A humanized monoclonal antibody targeting the β7 integrin selectively blocks intestinal homing of T lymphocytes

BACKGROUND AND PURPOSE rhuMAb Beta7 is a humanized anti-human beta 7 monoclonal antibody currently in phase I in inflammatory bowel disease. rhuMAb Beta7 binds the beta 7 subunit of the integrins alpha 4 beta 7 and alpha E beta 7, blocking interaction with their ligands. These integrins play key roles in immune cell homing to and retention in mucosal sites, and are associated with chronic inflammatory diseases of the gastrointestinal tract. The goal of this study was to evaluate the mucosal specificity of rhuMAb Beta7. EXPERIMENTAL APPROACH We assessed the effect of murine anti-Beta7 on lymphocyte homing in mouse models of autoimmune disease. We also compared the effect of rhuMAb Beta7 on circulating mucosal-homing versus peripheral-homing T cells in nave non-human primates. KEY RESULTS In cynomolgus monkeys, occupancy of beta 7 integrin receptors by rhuMAb Beta7 correlated with an increase in circulating beta(7+) mucosal-homing lymphocytes, with no apparent effect on levels of circulating beta 7-peripheral-homing lymphocytes. rhuMAb Beta7 also inhibited lymphocyte homing to the inflamed colons of severe combined immunodeficient mice in CD45RB(high) CD4+ T-cell transfer models. Consistent with a lack of effect on peripheral homing, in a mouse model of experimental autoimmune encephalomyelitis, anti-beta 7 treatment resulted in no amelioration of CNS inflammation.
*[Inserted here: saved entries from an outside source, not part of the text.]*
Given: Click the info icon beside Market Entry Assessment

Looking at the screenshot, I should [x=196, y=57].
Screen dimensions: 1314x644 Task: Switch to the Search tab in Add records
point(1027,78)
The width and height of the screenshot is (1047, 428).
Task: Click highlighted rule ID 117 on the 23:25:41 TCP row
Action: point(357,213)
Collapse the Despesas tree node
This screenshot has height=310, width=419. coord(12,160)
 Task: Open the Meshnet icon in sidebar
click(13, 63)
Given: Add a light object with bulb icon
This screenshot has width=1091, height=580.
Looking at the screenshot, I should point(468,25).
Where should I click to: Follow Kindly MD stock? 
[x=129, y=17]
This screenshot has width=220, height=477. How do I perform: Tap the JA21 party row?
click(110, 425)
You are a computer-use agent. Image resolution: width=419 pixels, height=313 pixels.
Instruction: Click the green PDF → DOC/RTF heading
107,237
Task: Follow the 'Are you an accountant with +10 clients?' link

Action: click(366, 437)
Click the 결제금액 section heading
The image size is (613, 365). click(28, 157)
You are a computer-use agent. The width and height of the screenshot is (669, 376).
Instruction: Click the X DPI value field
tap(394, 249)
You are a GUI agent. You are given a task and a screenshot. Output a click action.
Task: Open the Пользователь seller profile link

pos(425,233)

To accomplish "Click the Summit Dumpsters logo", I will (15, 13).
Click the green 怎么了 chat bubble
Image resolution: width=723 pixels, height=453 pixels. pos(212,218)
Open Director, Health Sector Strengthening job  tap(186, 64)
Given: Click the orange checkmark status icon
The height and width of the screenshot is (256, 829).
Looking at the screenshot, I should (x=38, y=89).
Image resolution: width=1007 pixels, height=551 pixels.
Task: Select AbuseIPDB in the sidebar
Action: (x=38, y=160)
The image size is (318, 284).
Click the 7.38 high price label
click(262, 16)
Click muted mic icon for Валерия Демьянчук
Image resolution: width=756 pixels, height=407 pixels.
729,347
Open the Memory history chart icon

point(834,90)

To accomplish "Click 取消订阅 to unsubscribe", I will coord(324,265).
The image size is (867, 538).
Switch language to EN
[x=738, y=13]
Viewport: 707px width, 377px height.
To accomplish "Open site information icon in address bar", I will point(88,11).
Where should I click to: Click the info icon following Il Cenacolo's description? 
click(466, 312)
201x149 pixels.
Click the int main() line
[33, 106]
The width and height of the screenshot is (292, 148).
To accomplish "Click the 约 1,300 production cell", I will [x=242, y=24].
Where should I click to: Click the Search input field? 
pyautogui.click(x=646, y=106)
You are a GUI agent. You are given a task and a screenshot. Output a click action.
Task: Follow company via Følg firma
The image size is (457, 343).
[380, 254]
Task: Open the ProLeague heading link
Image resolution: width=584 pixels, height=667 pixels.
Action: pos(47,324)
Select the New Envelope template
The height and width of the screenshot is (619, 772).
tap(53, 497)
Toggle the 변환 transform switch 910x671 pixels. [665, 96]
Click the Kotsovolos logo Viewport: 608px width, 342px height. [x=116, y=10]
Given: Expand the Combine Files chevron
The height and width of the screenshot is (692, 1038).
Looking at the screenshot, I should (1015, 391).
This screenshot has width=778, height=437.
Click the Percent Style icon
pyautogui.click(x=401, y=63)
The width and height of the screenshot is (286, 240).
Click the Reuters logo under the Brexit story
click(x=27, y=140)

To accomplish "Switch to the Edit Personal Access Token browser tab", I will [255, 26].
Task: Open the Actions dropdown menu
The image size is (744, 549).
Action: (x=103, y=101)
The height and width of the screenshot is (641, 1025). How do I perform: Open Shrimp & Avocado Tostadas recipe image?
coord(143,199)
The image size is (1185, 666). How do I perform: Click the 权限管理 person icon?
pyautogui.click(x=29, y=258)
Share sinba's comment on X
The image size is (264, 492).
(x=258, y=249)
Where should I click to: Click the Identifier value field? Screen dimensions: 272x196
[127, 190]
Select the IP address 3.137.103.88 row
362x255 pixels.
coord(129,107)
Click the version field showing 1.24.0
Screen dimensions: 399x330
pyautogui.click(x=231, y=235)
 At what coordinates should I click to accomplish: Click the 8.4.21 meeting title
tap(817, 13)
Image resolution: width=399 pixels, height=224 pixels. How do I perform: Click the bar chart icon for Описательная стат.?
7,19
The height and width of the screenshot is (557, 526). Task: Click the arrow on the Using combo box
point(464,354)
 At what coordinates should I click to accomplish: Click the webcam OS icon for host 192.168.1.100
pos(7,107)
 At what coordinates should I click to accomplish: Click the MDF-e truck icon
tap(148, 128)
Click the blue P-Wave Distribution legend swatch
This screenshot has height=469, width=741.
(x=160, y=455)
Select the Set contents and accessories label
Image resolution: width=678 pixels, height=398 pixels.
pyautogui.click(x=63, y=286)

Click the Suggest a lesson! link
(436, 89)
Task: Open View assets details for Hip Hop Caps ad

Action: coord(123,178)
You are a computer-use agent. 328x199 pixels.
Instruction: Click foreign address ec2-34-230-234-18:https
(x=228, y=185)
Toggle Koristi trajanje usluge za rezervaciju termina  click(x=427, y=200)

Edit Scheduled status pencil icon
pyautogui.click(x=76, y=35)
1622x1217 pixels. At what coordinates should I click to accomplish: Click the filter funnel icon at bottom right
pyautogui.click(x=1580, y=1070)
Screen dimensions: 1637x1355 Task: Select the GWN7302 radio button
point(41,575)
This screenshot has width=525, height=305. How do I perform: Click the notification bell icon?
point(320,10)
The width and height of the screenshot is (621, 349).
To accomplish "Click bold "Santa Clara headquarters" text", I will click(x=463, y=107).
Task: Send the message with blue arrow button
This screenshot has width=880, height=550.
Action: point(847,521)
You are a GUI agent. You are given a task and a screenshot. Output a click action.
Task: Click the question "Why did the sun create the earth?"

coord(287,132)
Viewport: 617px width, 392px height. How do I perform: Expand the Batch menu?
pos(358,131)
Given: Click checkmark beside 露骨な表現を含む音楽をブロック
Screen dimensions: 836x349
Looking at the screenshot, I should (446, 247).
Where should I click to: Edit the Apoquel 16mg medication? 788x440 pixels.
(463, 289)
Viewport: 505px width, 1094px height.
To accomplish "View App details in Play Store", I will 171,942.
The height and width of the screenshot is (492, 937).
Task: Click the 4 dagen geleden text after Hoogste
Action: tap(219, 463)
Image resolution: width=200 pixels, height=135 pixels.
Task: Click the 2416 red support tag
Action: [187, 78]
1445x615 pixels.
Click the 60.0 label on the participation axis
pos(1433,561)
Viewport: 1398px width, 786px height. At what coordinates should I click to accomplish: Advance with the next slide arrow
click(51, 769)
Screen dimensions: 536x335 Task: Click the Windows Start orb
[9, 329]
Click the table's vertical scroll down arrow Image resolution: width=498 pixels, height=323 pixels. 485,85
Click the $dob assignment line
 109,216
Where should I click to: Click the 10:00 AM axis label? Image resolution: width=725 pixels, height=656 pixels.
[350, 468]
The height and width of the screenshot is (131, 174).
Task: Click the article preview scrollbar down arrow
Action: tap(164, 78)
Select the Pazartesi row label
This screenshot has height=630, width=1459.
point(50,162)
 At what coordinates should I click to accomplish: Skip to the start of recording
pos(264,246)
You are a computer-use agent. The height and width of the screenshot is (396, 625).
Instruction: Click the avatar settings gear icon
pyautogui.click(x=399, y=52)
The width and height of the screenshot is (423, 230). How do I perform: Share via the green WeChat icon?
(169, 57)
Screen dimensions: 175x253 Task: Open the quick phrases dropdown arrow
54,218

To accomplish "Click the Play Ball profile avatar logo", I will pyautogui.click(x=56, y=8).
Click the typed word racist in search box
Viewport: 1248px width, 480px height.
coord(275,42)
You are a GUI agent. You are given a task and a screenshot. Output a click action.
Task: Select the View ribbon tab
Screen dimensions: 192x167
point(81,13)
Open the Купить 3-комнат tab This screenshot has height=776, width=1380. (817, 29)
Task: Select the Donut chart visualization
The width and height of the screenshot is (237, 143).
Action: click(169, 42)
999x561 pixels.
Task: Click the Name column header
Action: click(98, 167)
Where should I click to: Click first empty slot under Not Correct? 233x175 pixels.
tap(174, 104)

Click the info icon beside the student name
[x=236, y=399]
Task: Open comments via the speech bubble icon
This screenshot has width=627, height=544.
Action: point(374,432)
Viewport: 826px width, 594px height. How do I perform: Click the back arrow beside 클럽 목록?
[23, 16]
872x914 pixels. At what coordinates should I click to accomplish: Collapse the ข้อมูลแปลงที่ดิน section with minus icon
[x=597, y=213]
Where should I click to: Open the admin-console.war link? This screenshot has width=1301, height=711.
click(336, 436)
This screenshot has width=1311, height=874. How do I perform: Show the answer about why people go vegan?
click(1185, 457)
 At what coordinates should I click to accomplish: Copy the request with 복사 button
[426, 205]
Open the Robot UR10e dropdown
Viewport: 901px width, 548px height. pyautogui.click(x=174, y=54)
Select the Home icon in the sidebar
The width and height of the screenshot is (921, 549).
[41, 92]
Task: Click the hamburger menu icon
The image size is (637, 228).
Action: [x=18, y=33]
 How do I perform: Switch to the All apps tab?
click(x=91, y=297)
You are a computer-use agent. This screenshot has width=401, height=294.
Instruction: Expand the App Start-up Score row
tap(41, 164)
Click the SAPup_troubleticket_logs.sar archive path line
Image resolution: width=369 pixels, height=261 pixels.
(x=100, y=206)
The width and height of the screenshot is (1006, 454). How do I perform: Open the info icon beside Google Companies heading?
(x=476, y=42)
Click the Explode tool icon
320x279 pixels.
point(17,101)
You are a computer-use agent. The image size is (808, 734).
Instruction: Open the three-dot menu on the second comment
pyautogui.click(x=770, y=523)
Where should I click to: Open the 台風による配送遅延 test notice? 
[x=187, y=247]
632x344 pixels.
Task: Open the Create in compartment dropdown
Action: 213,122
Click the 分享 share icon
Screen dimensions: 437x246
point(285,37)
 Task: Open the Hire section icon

CONCLUSIONS AND IMPLICATIONS The results presented here suggest that rhuMAb Beta7 selectively blocks lymphocyte homing to the gastrointestinal tract without affecting lymphocyte trafficking to non-mucosal tissues. rhuMAb Beta7 provides a targeted therapeutic approach with the potential for a more attractive benefit : risk ratio than currently available inflammatory bowel disease therapies.